WORK TO COMPLETE —
Rewrite the part of the Ramadan wake-up text between "Unfortunately, Sehar Khan" and "he was born.", inclusive, with "mobile phones" changed to "smartphones".

SELECTED EXTRACT —
• • • • • • •

The 56-year-old ‘sehariwala’ completes his work by quarter past four, about 15 minutes before sunrise, to have his meal before the fasting begins.

Sheikh is among the few practitioners of the dying Ramadan tradition, which believes in waking people up for sehar. This is a tradition that dates back to a time when people did not have access to clocks and needed someone to inform them about the time.

Sheikh during wake-up call. Image Source: Dawn.com
Sheikh during wake-up call. Image Source: Dawn.com

The practice is popularly known as Musaharaty in Egypt and those carrying it out are called El Musaharaty. In Kashmir, the people who sustain the tradition are known as Sehar Khans.

Unfortunately, Sehar Khan or the El Musaharaty, is becoming increasingly extinct as people hugely rely on their mobile phones or alarm clocks to tell them time.

Sheikh started with his Ramadan walks when he was in his mid-30s. His wife passed away when he was 22 and their son died soon after he was born.

• • • • • • •

RECORD LIST —
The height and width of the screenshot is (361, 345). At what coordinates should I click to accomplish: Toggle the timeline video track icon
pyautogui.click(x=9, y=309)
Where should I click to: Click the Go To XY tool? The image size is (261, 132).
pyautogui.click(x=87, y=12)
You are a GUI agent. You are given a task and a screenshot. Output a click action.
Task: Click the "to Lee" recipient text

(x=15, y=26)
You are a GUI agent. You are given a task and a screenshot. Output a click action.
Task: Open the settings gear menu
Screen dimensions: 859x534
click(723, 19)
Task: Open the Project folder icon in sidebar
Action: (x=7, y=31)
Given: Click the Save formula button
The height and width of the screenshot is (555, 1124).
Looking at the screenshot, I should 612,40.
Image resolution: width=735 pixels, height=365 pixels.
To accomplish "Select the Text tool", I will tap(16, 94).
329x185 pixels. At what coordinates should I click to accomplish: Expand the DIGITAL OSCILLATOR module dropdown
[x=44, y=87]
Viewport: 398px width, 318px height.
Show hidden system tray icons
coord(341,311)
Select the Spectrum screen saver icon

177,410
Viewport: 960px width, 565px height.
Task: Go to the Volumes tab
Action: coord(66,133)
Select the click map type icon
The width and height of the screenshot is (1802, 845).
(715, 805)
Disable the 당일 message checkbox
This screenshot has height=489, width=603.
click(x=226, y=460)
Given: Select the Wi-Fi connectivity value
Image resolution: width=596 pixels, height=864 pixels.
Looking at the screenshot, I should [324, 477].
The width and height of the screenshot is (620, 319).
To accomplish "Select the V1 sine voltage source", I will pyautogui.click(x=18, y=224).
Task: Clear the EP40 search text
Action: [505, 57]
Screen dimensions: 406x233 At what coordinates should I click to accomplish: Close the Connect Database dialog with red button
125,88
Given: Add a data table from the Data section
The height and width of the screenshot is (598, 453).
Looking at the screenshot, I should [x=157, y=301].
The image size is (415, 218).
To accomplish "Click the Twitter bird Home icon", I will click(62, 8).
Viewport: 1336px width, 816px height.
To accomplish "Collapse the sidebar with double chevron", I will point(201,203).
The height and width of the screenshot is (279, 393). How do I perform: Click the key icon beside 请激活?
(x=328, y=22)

• • • • • • •

PROBLEM SOLUTION —
Unfortunately, Sehar Khan or the El Musaharaty, is becoming increasingly extinct as people hugely rely on their smartphones or alarm clocks to tell them time.

Sheikh started with his Ramadan walks when he was in his mid-30s. His wife passed away when he was 22 and their son died soon after he was born.